‘Scheuber Heights’: Centralia Council Takes First Steps Toward Possible New Housing Project


A Centralia family has big plans for a new housing development that city leaders hope will help alleviate the ongoing housing shortage.

In a Facebook post Tuesday announcing “Scheuber Heights,” Levi Althauser wrote that he and his partners are working to have 45 acres annexed into the Centralia’s urban growth area and ultimately city limits. He said initial plans are to develop 16 to 25 acres at up to four homes per acre.

“But we will see where the need is when we get there,” he wrote. “We are already dreaming up community gathering areas and house designs.”

Later Tuesday, the Centralia City Council took the first steps in potentially moving the project forward, voting to move forward with the plan to add 45 acres to the city’s urban growth area (UGA).

In January, Centralia city staff received a request from Levi Althauser to amend the city’s urban growth boundary (UGB) to include the additional 45  acres at the southwest corner of Scheuber Road and Graf and Military roads.

The UGB currently stops on the north side of Graf and Military roads, so the north side is within the Centralia UGA, while the south side is not.

Since Councilor Sarah Althauser is Levi Althausers’s spouse, she recused herself from the proceedings and vote, which came in at 6-0 in favor of the measure.

“The urban growth area is an area that must be urban in nature,” said Emil Pierson, Centralia community development director, at the meeting. “And it’s the area in which we could expand in the future. Hopefully the area would eventually annex into the city as it develops and as it grows.”

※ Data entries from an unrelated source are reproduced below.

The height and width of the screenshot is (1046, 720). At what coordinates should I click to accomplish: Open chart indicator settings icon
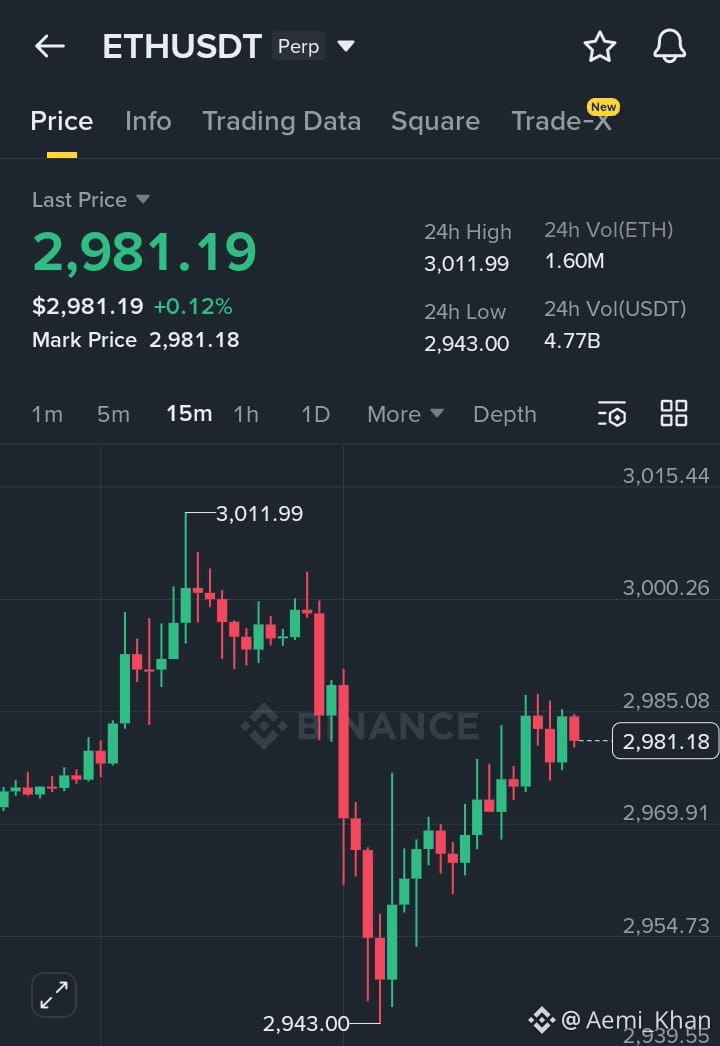click(612, 414)
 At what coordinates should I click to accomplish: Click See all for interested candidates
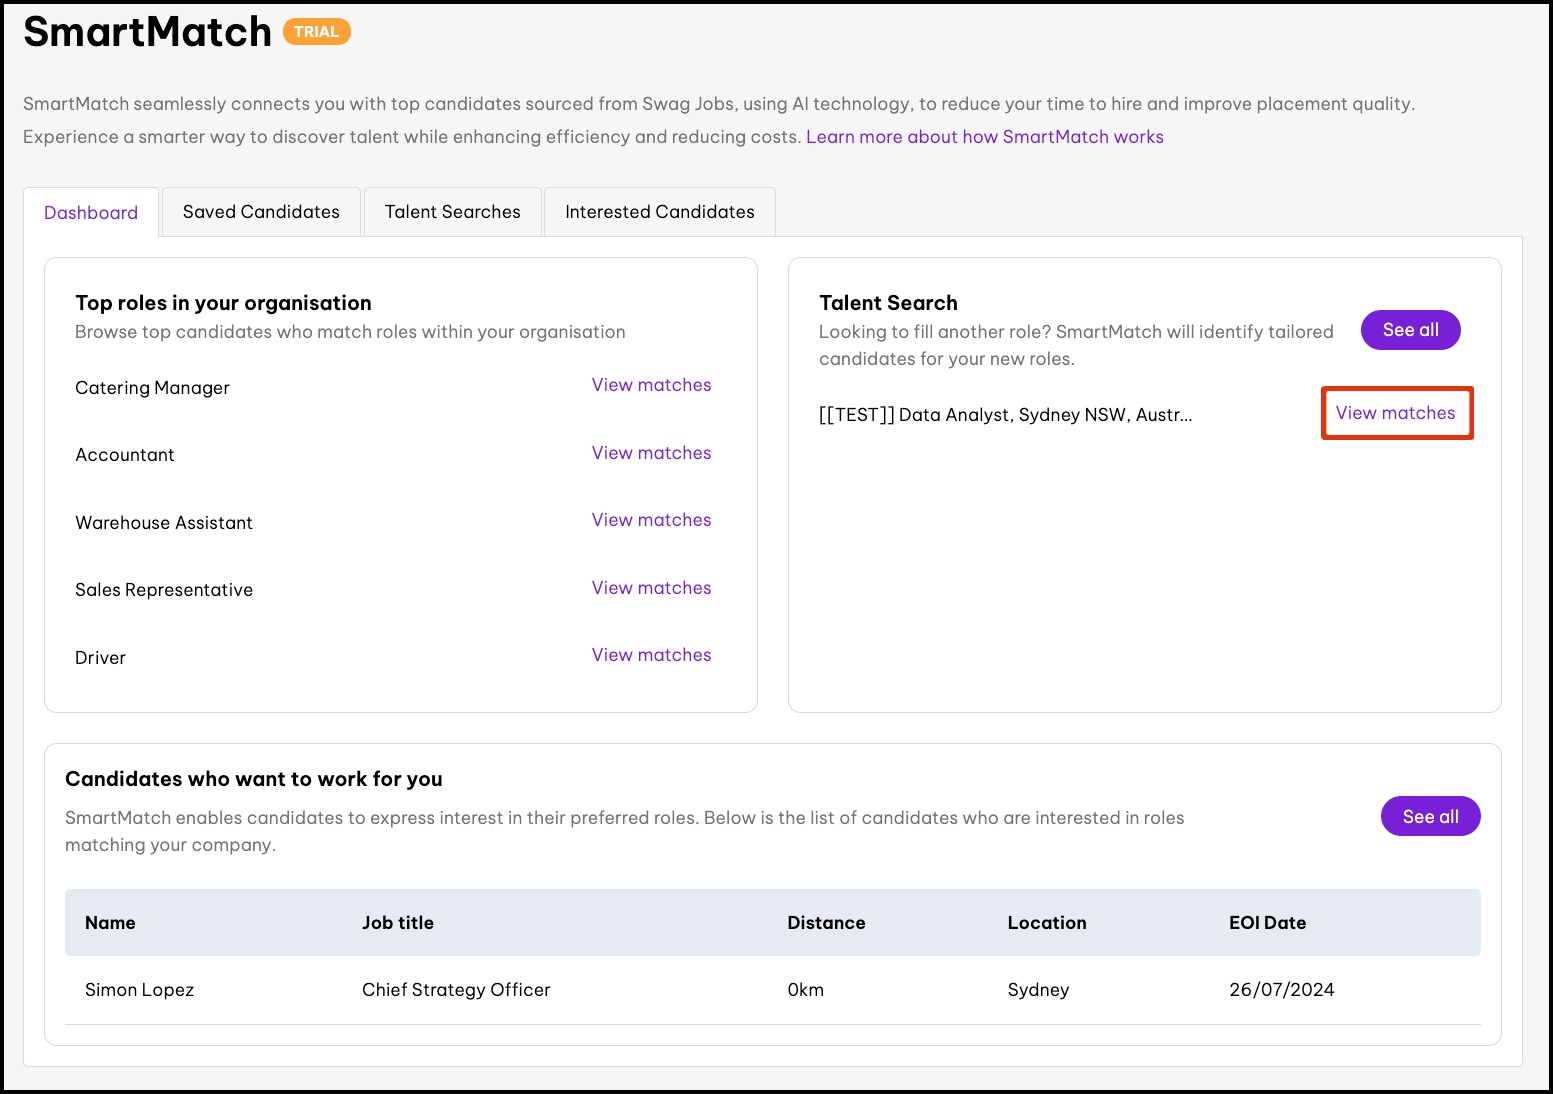point(1430,817)
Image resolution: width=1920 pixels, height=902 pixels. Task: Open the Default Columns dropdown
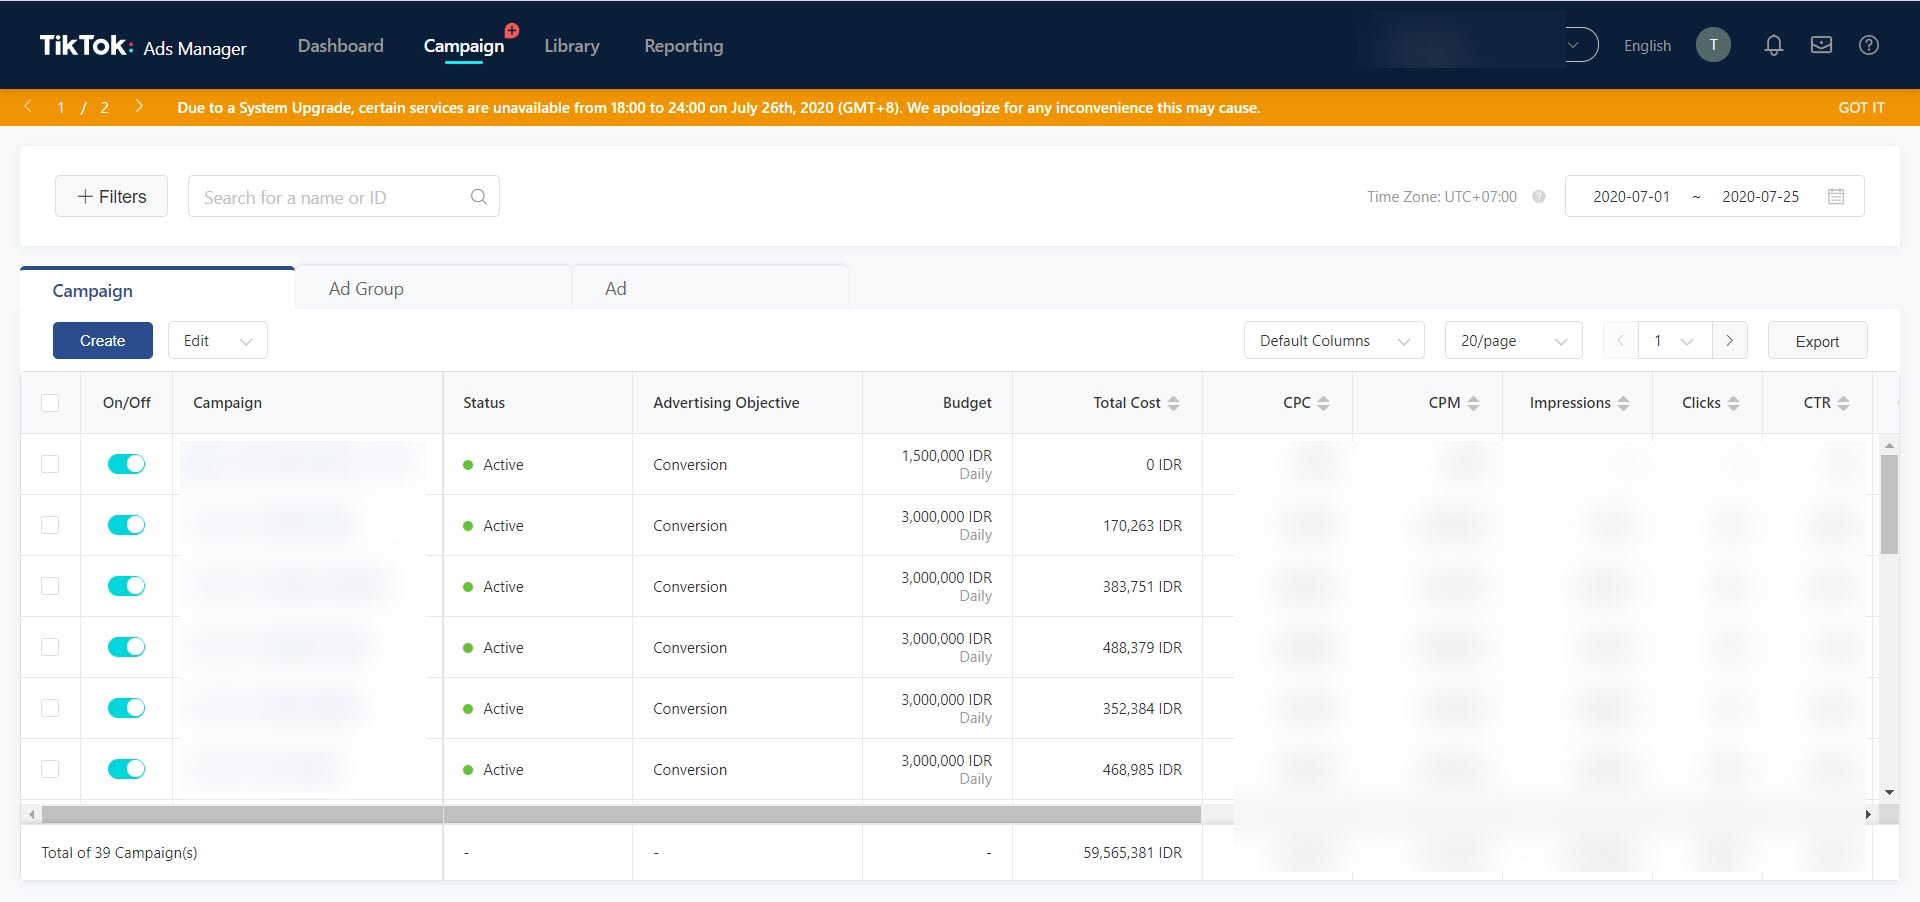[1334, 341]
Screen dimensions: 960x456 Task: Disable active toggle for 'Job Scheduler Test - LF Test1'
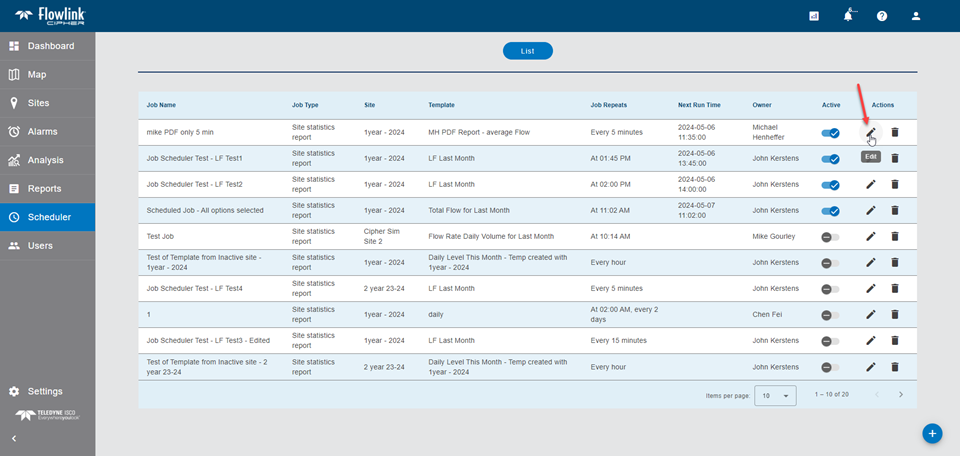tap(830, 158)
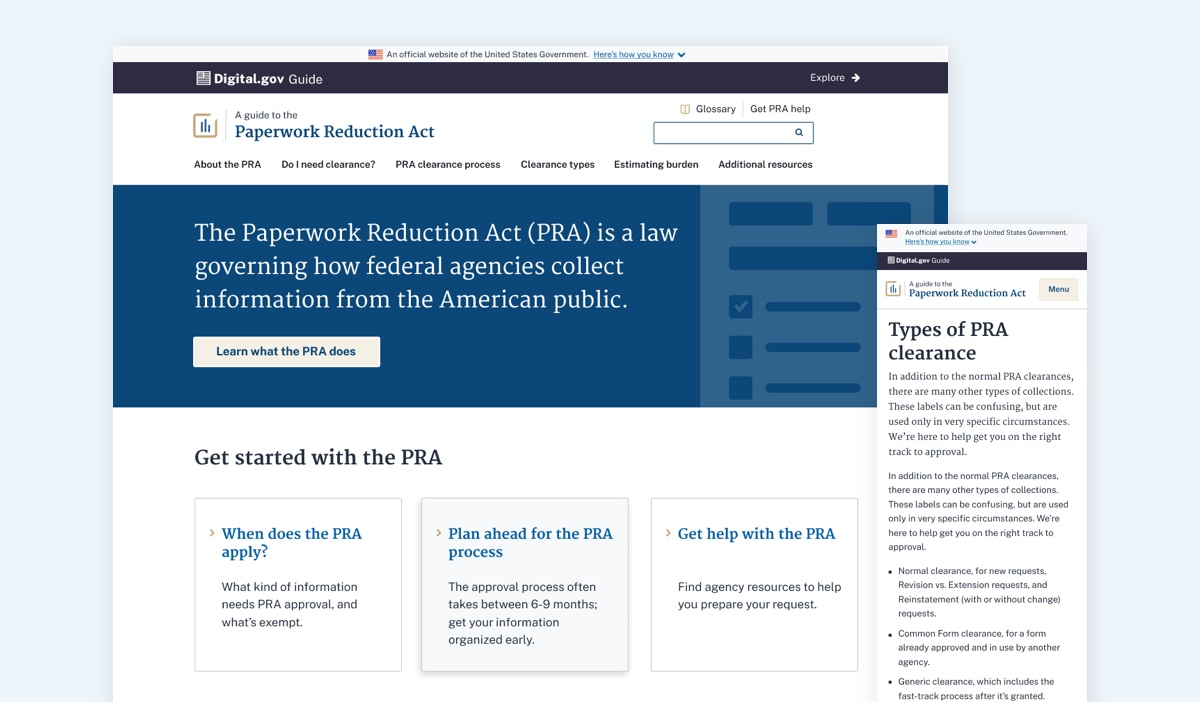Open "Plan ahead for the PRA process" card
Image resolution: width=1200 pixels, height=702 pixels.
(530, 543)
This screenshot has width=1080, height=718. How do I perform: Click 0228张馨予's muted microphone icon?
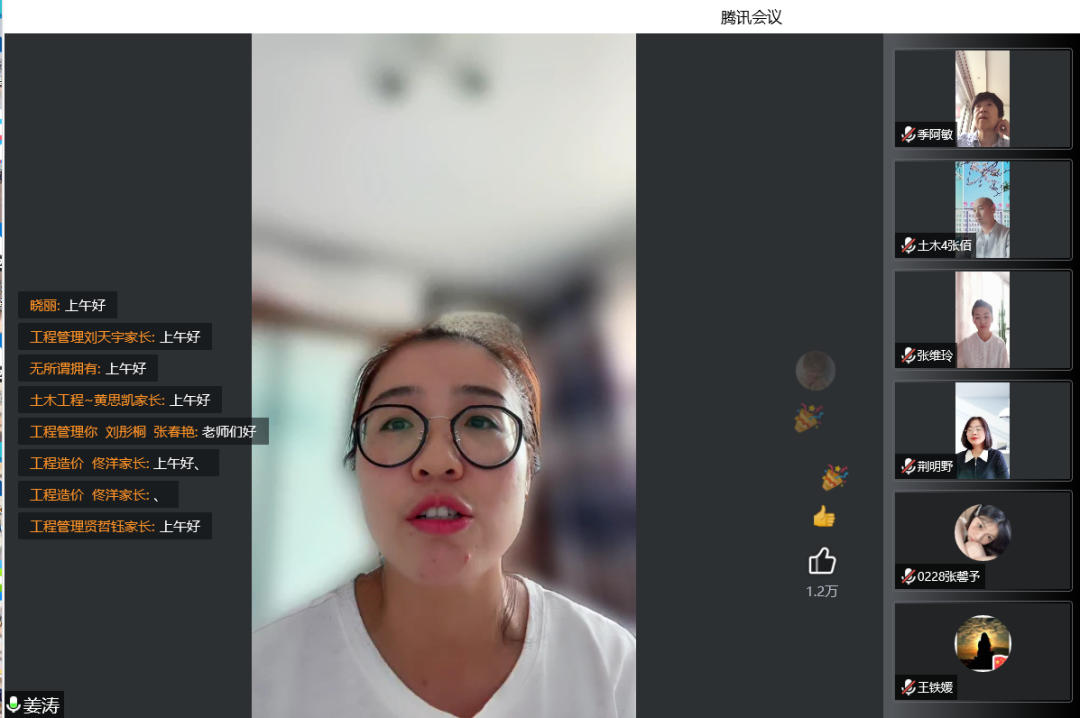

The possible addition would include 16 parcels of land, with 12 having existing homes.

The idea for the land is to develop about 24 acres of it into housing developments that could yield up to 180 units or homes as long as the area is rezoned after it is added to the UGA.

“More than likely we would see a planned unit development, sequestering a portion of the property and having homes on other portions of it,” Pierson said.

The city already services homes on both Graf and Scheuber roads with water and electricity, and it has sewer lines north of Scheuber and east on Military Road, with stormwater lines north of Scheuber Road and east on Military Road.

Now that the city has agreed to begin the process of amending the boundary of the UGB, it will facilitate the submission of an application letter to its planning and growth committee who would review it.

“They would make a recommendation to the Lewis County Board of Commissioners,” Pierson said. “And they would review it and send it forward from that.”

After the county potentially amends its comprehensive plan, the city council would then consider an amendment to the UGB to include the 45 acres into the UGA and rezone the land at the same time.

Levi Althauser said that through canvassing other property owners in the proposed UGA addition, he received minimal pushback, with the main objection being concerns over stormwater runoff. One landowner, however, was in strong opposition to the move.

“Overall, we have around 30 acres that want to be part of this, and see the value of coming into the UGA,” he said. “There’s about … 24 acres or so that actually want to develop.”

He said that he and another property owner plan to develop their land within the area, saying the prospect would be a boon for the city and region.

“One, we are going to provide those homes that people are moving to Tumwater to commute into Centralia, because they cannot find those homes here,” he said. “We really want to provide that housing. But in addition, because that housing doesn’t exist, people are buying up homes that they wouldn’t necessarily buy otherwise, so it’s actually creating a strain on those lower income homes that could have been starter homes. … It’s getting a little bit crazy, buying starter homes out here.”

A portion of the development would be for entry-level homes, with townhomes on the table for another portion of the project.

While one commenter was against the idea, saying mainly that the city’s rules were too restrictive and would hamper their current use of their land, the public comment on the measure yielded mostly those in support of the idea.

“As an advocate for housing, I support this as well,” said Centralian Lisa Striedinger. “I think it is a great idea to bring housing of all kinds to our community.”

Mayor Kelly Smith Johnston agreed.

“I very much support this. As we’ve discussed, the housing issue is very serious in our community and this is a unique opportunity. I would say that I like the vision that you laid out, Levi, and appreciate what you’re doing,” Smith Johnston said, adding later: “I also just want to put a plug in that if there is room in your plan for townhomes, something other than single family residences in some places of that, I think that would be ideal.”

She did, however, say that she empathized with the objections raised.

“I do appreciate the concern people have for their immediate neighborhood changing,” Smith Johnston said.  “I see impacts where I live as well, and it’s very difficult to see that change over time when you've lived in one place. However, we need to find housing.”